> Exercise goal: Reproduce the lines from the one containing "You are a GUI" through the one containing "pyautogui.click(x=250, y=314)", both included, swapping "docstring" for "comment" and leaving all else unchanged.

> Given entries:
:::::

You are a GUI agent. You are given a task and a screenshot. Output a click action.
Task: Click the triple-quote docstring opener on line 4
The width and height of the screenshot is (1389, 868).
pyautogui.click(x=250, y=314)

:::::

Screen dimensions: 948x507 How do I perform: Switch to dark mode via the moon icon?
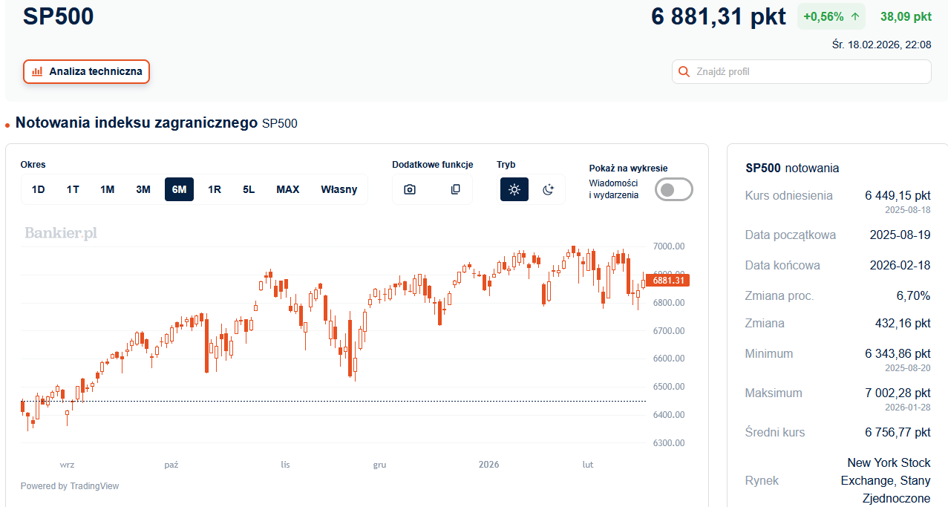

:::::

> The completed task:
You are a GUI agent. You are given a task and a screenshot. Output a click action.
Task: Click the triple-quote comment opener on line 4
The width and height of the screenshot is (1389, 868).
pyautogui.click(x=250, y=314)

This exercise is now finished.